▸ PROBLEM REQUIREMENTS
Look through the material below for "link". Copy every line that contains it.
(DATA RECORDS)
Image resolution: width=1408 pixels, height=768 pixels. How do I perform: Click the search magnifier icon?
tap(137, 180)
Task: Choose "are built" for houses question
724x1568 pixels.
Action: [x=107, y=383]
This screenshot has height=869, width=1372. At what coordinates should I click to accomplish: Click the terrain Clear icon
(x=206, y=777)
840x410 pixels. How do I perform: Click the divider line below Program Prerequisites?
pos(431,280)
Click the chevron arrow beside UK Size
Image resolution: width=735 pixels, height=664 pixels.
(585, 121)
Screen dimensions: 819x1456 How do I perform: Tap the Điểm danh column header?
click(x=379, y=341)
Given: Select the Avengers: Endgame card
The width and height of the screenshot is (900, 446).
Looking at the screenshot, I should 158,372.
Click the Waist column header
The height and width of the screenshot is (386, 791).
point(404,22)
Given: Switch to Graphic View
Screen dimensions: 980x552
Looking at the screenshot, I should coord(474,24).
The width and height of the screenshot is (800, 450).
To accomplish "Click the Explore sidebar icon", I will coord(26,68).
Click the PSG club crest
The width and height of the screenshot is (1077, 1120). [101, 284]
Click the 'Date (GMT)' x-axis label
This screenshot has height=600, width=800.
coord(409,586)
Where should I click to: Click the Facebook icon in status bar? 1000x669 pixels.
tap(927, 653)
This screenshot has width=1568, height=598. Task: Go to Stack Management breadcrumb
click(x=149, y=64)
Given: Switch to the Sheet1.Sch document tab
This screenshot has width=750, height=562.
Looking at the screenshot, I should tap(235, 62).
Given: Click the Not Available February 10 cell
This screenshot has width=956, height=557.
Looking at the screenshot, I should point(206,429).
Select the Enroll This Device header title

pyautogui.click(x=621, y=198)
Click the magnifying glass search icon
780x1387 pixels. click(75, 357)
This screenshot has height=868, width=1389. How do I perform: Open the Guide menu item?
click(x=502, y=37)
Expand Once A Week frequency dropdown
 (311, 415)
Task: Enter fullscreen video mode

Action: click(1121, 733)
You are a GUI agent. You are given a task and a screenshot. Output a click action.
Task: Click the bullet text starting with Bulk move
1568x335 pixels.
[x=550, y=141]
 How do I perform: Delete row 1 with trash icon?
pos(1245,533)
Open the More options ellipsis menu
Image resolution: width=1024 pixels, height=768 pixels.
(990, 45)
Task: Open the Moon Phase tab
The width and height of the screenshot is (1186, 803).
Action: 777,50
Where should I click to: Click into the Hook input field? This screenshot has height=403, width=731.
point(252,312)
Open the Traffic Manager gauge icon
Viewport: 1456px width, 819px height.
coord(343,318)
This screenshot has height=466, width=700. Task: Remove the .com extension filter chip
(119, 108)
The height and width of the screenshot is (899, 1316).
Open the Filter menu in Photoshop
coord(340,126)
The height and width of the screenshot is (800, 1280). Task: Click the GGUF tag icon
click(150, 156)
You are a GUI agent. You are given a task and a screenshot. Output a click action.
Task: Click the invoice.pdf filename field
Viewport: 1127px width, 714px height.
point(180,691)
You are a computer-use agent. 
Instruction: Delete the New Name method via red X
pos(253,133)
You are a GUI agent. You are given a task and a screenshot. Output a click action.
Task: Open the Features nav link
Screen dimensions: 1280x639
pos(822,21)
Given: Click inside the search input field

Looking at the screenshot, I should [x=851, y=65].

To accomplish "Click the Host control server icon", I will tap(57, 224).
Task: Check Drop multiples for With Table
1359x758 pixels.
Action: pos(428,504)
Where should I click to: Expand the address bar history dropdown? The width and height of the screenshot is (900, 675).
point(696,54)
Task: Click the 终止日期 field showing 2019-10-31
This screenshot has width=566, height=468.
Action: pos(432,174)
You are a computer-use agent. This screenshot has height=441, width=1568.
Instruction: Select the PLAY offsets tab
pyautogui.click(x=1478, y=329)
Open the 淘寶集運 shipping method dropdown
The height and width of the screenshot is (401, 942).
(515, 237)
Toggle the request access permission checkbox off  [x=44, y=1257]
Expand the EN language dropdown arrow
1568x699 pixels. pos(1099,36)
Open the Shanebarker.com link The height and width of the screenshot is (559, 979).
(End DATA RECORDS)
▸ YOUR SOLUTION
Task: Open the Features nav link
Open the Shanebarker.com link The height and width of the screenshot is (559, 979).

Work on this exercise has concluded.